Alle externen Inhalte laden

Ich bin damit einverstanden, dass mir externe Inhalte angezeigt werden. Damit werden personenbezogene Daten an Drittplattformen übermittelt. Für mehr Informationen besuche die Datenschutz-Seite.



Wir freuen uns auf Dich!


----------



## Rhaf (19. Januar 2012)

Grüße,

Der Großteil der Spieler besitzt mittlerweile schon ein paar Twinks auf Level 60, weshalb Ende des Monats der Levelstopp angehoben wird. 
Wir durchschreiten am 29.1. um 20 Uhr das Dunkle Portal und machen uns auf in die Scherbenwelt, wo wir anschließend auf 70 länger verweilen und die Scherbenwelt gemeinsam erkunden.

Wir freuen uns über weitere Spieler die sich unserer gemütlichen Gilde anschliessen wollen. 
Solltet ihr Fragen haben, schreibt uns Ingame einfach an oder besucht unser Forum. 

LG 
Pakt der Aspekte


----------



## Rhaf (13. Februar 2012)

Grüße,

Der Großteil der Sieler befindet sich nun auf Level 70, heute fand der erste gemeinsame 70er Raid statt und zu unserer Freude haben wir nun Karazhan ohne Wipe clear.
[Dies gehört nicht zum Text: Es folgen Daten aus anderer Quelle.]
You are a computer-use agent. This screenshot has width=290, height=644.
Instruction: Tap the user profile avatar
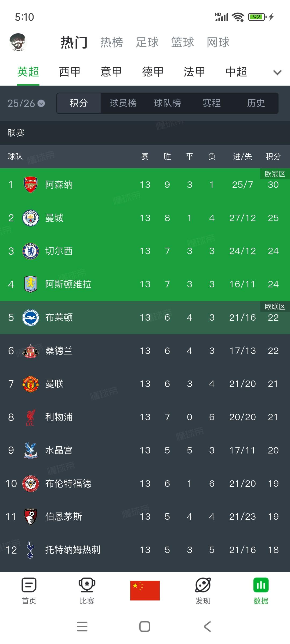(x=18, y=42)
Ein großes Lob an unsere Anfänger, die sich tapfer geschlagen haben.
Um jedoch den BC-Content in vollen Zügen geniessen zu können, brauchen wir noch tatkräftige Unterstützung von weiteren Spielern, die sich für eine Levelstopp-Gilde begeistern können und sich nach einem freundschaftlichen, sozialen Klima sehnen. 

*Gesucht wird:*

- 2 Druiden (Bär, Katze)
- 2 Jäger
- 2 Paladine (Schutz, Vergelter)
- 1 Priester (Schatten)
- 1 Schamane (Verstärker)
- 1-2 Todesritter

*Raidtag: Sonntag und Freitag: 18 Uhr - Ende offen* 

Desweiteren werden Videos unserer Aktivitäten in unserem Youtube-Kanal Pakt der Aspekte veröffentlicht und wir freuen uns über zahlreiche Besucher - dort könnt ihr natürlich gern einen kleinen Eindruck von uns bekommen.
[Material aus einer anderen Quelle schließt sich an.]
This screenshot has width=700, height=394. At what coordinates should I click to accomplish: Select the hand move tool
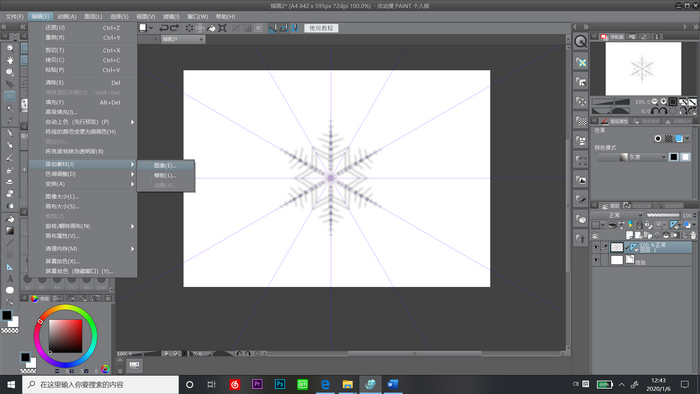[10, 60]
Besucht doch unser neues Portal: Pakt der Aspekte

Wir freuen uns auf euch!

LG Rhaf


----------



## Rhaf (24. Februar 2012)

Mit der Erdenmutter, 

Da wir beruflich ein paar Ausfälle haben und derzeit durchschnittlich nur ca. 5 Spieler online sind, suchen wir noch nch aktiver Gesellschaft, die Spass an gemeinsamen Events, einer freundlichen, unterstützenden Atmosphäre und lustigen Voice-Server Gesprächen haben.

Spezielle Klassen suchen wir derzeit nicht, wir freuen uns über jeden Interessenten, der nsere enge Gemeinschaft zu schätzen weiss und sich in einer kleinen Gilde wohlfühlt.


----------



## Rhaf (26. März 2012)

Hoch mit uns, wir suchen noch nach Verstärkung. Derzeit befinden wir uns auf Stufe 80


----------



## Rhaf (4. April 2012)

Grüß euch, 

Um den Nordend-Content in vollen Zügen auskosten zu können, suchen wir noch zum Aufbau eines 25er Raids weitere, motivierte und aktive Spieler, die sich derzeit für den Nordend-Content begeistern. (Sollte ein 25er zustande kommen, wird er durch Cata und MoP weitergeführt). 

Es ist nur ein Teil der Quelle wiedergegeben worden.